The Fine investigation has uncovered more disturbing information about both Hansen and Borja that will be divulged when it can be confirmed. In the meantime, the current report is being handed over to the U.S. Department of Justice and Ecuador's Solicitor General, who is conducting a separate investigation.
Donziger also said the report would be sent to Chevron's Board of Directors for review. In the past, representatives of the plaintiffs have criticized Chevron's Board for not independently vetting management's handling of the Ecuador liability, which implicates roughly 20% of the company's market value.
"This investigation makes clear that the real Wayne Hanson bears no resemblance to the fictitious civic-minded character created by Chevron to explain how it suddenly came into innocent possession of the videos," said Donziger.
"The reality is far more complicated and requires a complete investigation by the U.S. Department of Justice of Hansen's relationship to Chevron's lawyers in both Ecuador and the United States," he added.

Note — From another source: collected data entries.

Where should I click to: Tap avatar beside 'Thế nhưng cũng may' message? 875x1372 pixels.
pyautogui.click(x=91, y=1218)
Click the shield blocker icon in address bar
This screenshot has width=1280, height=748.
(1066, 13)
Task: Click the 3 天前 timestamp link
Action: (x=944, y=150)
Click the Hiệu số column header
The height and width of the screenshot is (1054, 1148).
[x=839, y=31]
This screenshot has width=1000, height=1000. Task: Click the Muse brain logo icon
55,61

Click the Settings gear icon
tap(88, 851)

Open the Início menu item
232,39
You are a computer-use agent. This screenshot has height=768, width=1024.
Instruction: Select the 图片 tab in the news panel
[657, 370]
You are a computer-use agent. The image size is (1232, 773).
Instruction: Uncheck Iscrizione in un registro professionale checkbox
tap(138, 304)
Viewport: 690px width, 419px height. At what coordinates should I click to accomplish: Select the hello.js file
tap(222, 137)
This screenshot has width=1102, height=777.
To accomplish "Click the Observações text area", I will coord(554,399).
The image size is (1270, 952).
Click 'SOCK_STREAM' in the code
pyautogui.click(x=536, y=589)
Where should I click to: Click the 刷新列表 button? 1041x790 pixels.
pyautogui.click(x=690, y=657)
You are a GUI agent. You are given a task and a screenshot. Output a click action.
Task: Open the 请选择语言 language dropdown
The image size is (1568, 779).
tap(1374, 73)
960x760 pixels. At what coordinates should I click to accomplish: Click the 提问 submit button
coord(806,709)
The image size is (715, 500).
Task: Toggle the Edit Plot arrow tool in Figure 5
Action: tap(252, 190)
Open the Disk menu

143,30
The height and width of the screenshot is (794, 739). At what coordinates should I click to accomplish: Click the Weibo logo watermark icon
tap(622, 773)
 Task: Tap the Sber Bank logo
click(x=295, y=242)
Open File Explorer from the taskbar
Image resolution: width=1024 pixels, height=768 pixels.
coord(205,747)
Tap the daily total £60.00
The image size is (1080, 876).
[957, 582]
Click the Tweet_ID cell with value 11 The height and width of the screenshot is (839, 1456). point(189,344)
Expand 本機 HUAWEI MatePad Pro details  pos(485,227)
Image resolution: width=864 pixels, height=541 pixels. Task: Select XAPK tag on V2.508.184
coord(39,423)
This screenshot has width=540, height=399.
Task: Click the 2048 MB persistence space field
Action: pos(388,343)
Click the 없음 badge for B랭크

The lawsuit accuses Texaco (now Chevron) of dumping more than 18 billion gallons of oil and toxic water into the Ecuadorian rainforest when it operated an oil concession from 1964 to 1990. Chevron maintains that Texaco in the mid 1990s cleaned a small number of its 356 wells sites in exchange for a liability release from Ecuador's government, but the release does not cover the private claims of the type being litigated in the lawsuit, said Donziger.
Donziger also said evidence adduced in the trial show illegal and lethal levels of toxins at the oil sites Texaco claimed it had remediated, suggesting the clean-up was at best ineffective and at worst a fraud.